Another thematic axis that will guide the Summit is the presentation of concrete experiences across the world exemplifying another economy and another way to organize society. Examples are solidary economy - which proposes shorter and fairer circuits between production and consumption-, and agroecology – which uses food production based on small properties, made in a sustainable way and without the use of chemicals, such as pesticide.
As Rio prepares to host United Nation's Conference for Sustainable Development, it goes through an intense process of commodification, due also to the realization of mega sportive events - namely the 2014 World Cup and the 2016 Olympic Games. This process has been lacking transparency and dialogue with society, as well as respect for human rights such as the right to a home. The People's Summit shall approach this contradiction that affects the city.
Marcelo Durão, from Via Campesina, pointed out that the logic of the events has been to appropriate territories – not only in Rio, but in all capital cities that will host the World Cup. The same happened in other countries that have hosted these events. Brian Ashley, from the Mobilization Organizing Committee for COP 17, the Climate Conference that will take place in Durban, South Africa, remembered the 2010 World Cup in his country. "We have various social problems, such as an unemployment rate of 40% and serious problems with the health and education systems for which the government says there are no available resources.

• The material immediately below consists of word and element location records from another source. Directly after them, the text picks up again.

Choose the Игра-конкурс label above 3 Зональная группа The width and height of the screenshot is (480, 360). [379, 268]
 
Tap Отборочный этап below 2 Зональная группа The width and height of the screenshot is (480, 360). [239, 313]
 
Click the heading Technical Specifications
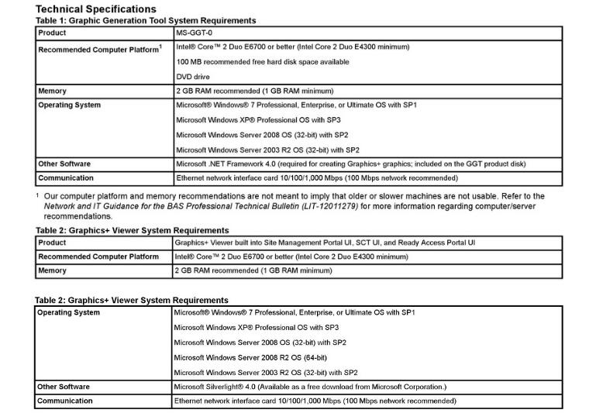point(95,9)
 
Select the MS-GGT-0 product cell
point(195,33)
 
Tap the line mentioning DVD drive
point(193,77)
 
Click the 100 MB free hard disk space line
point(262,62)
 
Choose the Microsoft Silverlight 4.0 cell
point(310,387)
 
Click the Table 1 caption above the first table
point(146,21)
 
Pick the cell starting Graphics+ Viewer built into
point(325,243)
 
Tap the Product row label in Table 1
point(52,33)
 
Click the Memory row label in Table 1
point(53,91)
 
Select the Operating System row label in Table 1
point(69,105)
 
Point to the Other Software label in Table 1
point(64,164)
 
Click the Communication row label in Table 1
point(66,178)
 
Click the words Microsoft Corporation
point(411,387)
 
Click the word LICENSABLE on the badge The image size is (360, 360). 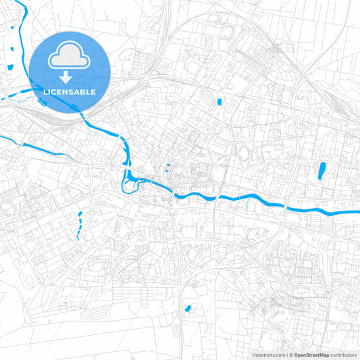coord(70,92)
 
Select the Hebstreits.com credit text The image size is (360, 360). coord(267,354)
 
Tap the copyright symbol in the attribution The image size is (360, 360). coord(290,354)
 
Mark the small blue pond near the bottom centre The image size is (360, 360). coord(187,309)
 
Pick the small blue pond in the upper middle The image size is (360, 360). coord(219,102)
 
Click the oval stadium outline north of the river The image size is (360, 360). coord(245,154)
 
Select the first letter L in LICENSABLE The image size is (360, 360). coord(45,92)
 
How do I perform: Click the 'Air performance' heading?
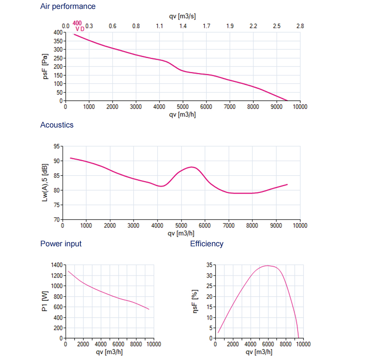68,7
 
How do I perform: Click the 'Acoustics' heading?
57,125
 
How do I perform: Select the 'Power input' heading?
61,244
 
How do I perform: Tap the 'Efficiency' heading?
207,244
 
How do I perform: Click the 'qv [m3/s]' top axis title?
183,16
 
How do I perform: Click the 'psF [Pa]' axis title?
46,67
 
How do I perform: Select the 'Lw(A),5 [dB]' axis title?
46,183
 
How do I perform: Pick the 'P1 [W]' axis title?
46,302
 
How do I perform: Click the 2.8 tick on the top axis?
300,26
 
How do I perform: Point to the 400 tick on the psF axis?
58,32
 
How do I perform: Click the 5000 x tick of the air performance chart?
183,107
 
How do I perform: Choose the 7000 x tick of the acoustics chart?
229,225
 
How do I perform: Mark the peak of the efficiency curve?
267,266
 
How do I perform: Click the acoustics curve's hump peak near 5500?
192,167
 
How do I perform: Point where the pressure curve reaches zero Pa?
287,101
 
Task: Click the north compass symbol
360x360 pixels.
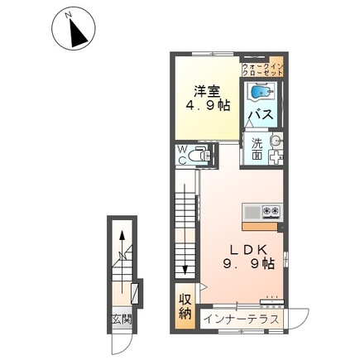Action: [74, 31]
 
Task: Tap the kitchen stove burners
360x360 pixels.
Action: [271, 212]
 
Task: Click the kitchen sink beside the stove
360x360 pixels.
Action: [252, 212]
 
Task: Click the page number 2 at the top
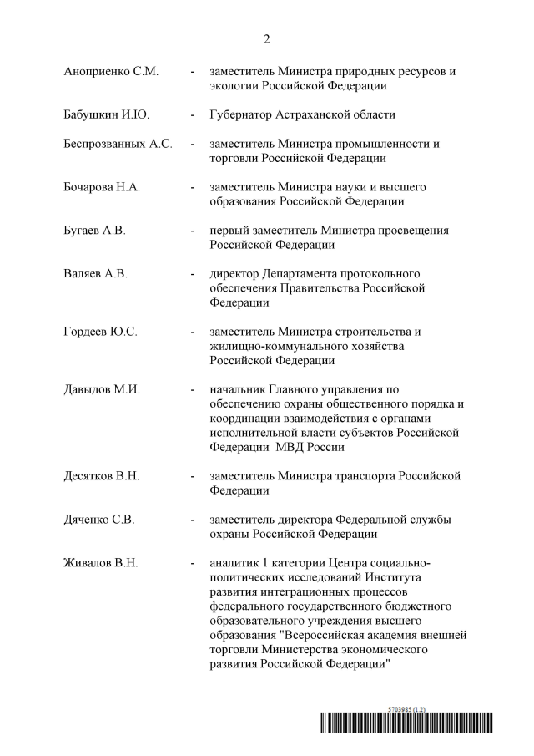[267, 39]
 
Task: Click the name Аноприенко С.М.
[111, 72]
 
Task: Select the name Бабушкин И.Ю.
[107, 114]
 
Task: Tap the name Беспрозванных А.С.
[118, 144]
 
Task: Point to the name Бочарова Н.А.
[102, 187]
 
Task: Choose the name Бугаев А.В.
[94, 231]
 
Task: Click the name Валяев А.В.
[95, 274]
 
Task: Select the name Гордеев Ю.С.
[100, 332]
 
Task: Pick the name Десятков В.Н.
[101, 476]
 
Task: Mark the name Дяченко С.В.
[99, 520]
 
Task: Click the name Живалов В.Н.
[101, 563]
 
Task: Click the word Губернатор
[245, 114]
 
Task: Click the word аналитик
[236, 563]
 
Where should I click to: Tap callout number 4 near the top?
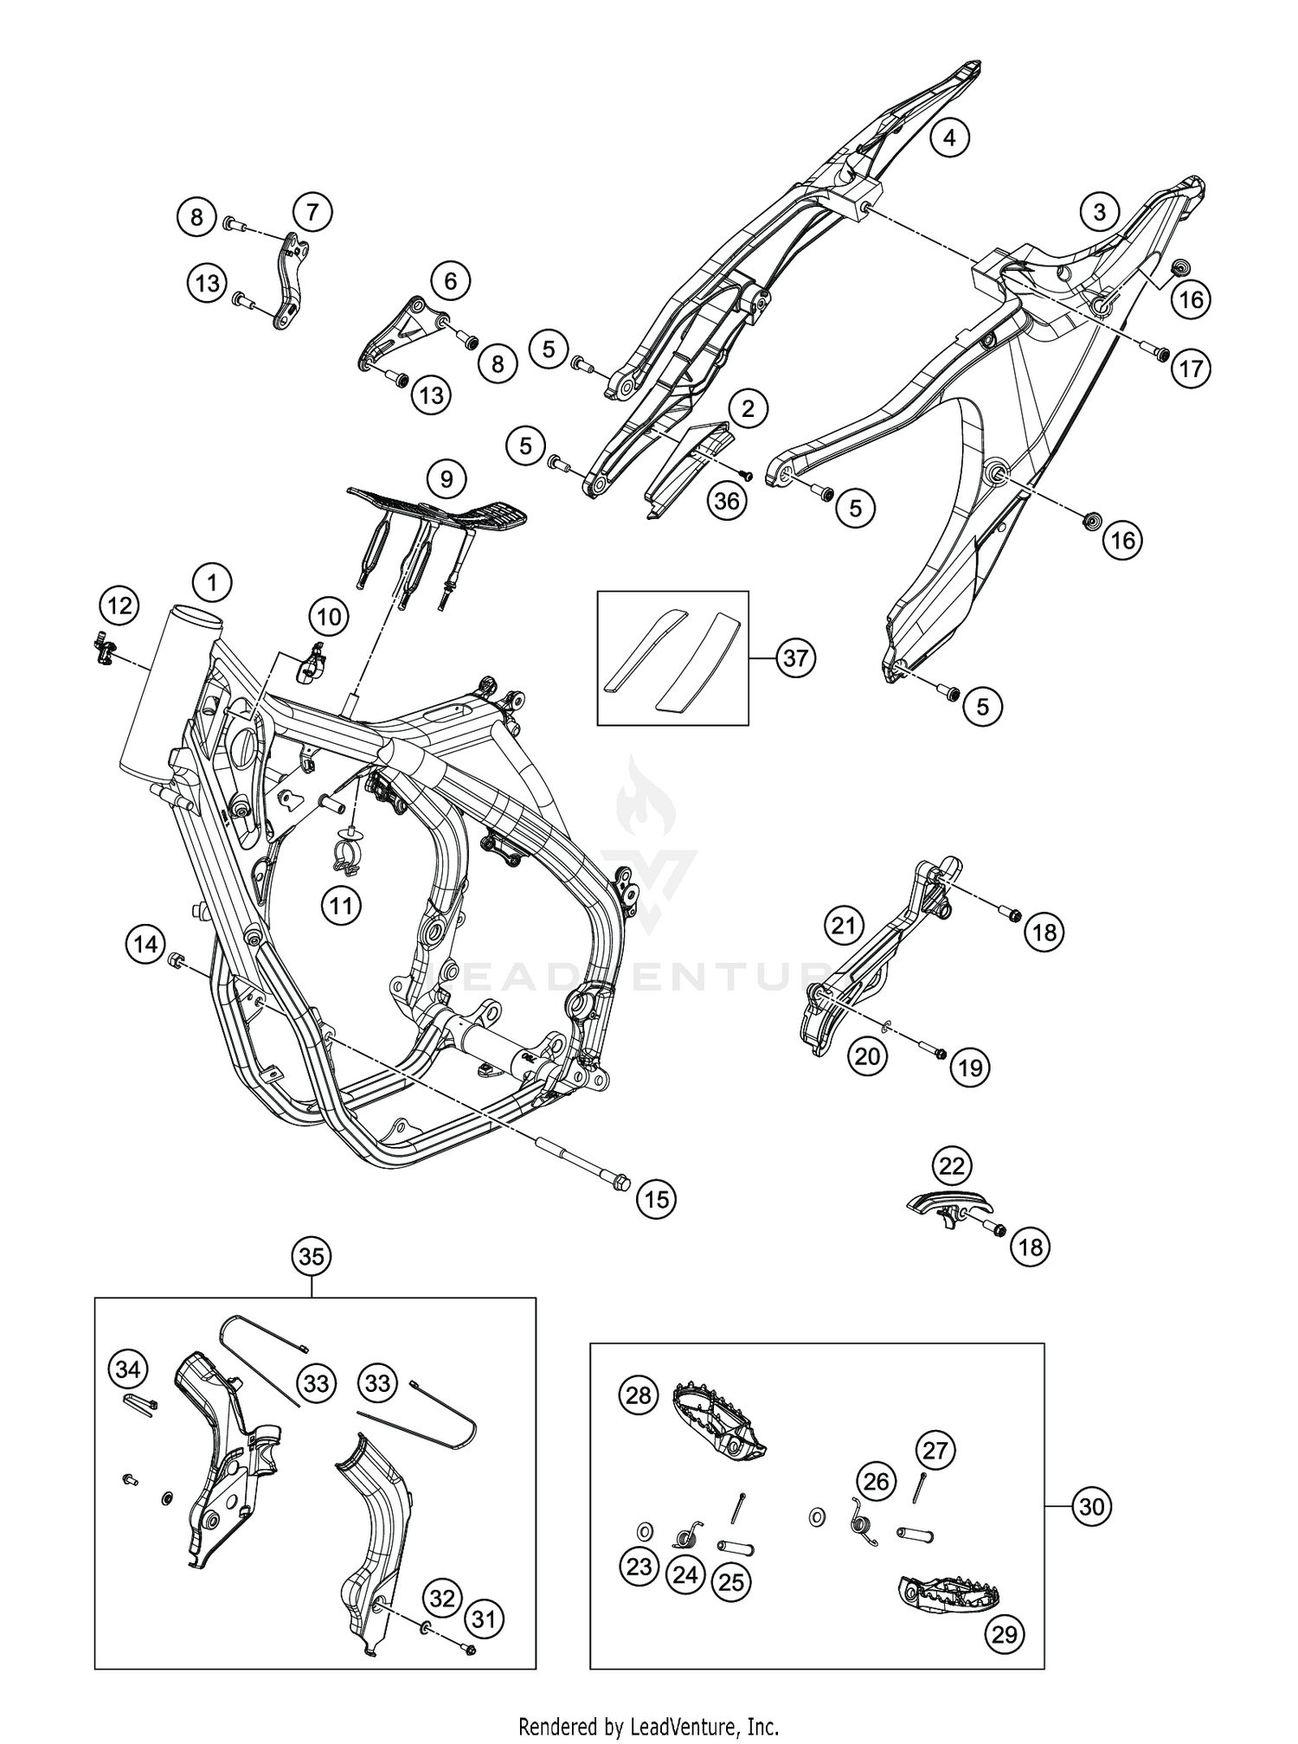949,138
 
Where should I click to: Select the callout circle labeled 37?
795,658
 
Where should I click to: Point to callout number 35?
312,1255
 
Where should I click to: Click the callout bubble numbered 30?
1092,1507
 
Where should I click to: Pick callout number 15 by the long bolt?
657,1199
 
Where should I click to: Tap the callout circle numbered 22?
951,1167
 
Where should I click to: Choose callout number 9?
447,478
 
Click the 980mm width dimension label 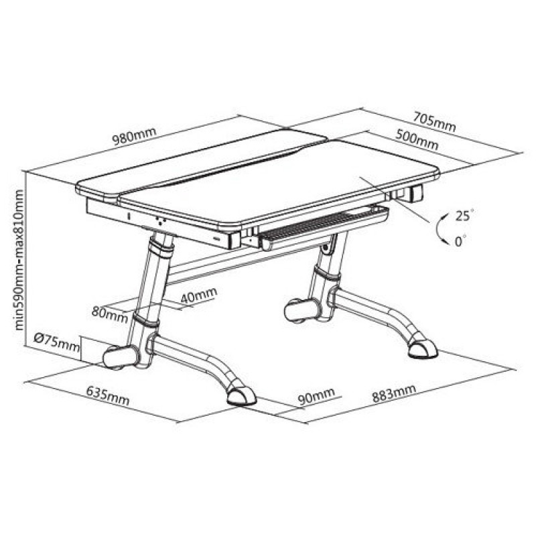135,136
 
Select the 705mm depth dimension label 434,121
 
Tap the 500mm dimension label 417,139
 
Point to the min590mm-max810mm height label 19,260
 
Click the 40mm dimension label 198,295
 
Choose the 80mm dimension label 110,314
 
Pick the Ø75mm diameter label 57,343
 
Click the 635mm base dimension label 108,395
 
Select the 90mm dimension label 316,396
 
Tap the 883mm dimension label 394,393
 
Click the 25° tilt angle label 465,215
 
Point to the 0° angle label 460,241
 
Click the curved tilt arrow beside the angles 440,228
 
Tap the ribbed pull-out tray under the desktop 323,226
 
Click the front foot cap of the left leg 241,396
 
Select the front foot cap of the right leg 423,349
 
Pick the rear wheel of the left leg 121,357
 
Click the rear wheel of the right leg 302,310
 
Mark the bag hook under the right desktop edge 416,194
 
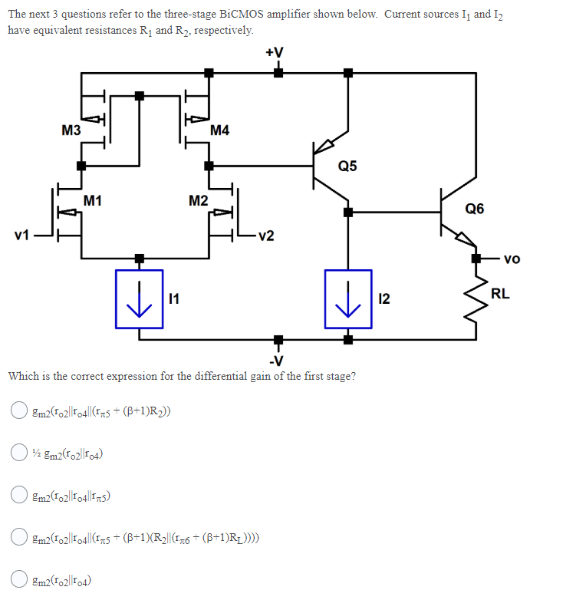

For the World Cup, however, U$ 40 billion were used in the construction of stadiums, airports and roads that now are only used by the elite or aren't used at all. There was massive resources transference to Fifa", he commented. Pointing to what he believes to be the social movements' mission in Rio+20: "We need to reveal another world in which the recourses don't obey private interests, but are rather used to protect nature and society".
And this isn't the only contradiction in the Brazilian government. Changes that are harmful to the environment and the peoples, proposed by the new Forest Code, haven't been forgotten. There is also the processing of a bill that would allow the use of seeds known as "terminator". These seeds don't reproduce and are the market's solution for contaminations. However, they are a blow to biodiversity and to farmer's knowledge and rights, who for thousands of years have reproduced their own seeds. There is an international moratorium against the terminator seeds and a change in Brazil's position might mean a cascade effect all over the world.
The organizers guarantee that they intend to build a process for the Peoples' Summit with direct connection with real struggles, no matter if they are resistance against policies imposed by G20, the continuation of World Social Forum's process or the debate about national agendas. As far as Brazil is concerned, Fátima asserted that the struggle against changes in the Forest Code, approved by the Congress, is structuring to the building process of the Peoples' Summit. Marcelo Durão pondered that in case the changes in the Forest Code are confirmed, they will represent one of the biggest losses of biodiversity in the world – and a great victory to agribusiness, which will enter the Amazon and expand livestock and monocultures such as soy.
In his opinion, for the barring of changes, we need people on the streets, following the example of demonstrations in Curitiba during the UN's Conferences about Biodiversity which guaranteed the moratorium against the terminator seeds. "The terminator seeds are yet another false solution presented by the market. We, from Via Campesina, don't believe in 'green economy'. The market cannot offer true solutions to the historical problems generated by the capitalist society. We believe that the solution isn't in the market, but rather in the experiences of the peoples, based on solidarity", asserted Durão.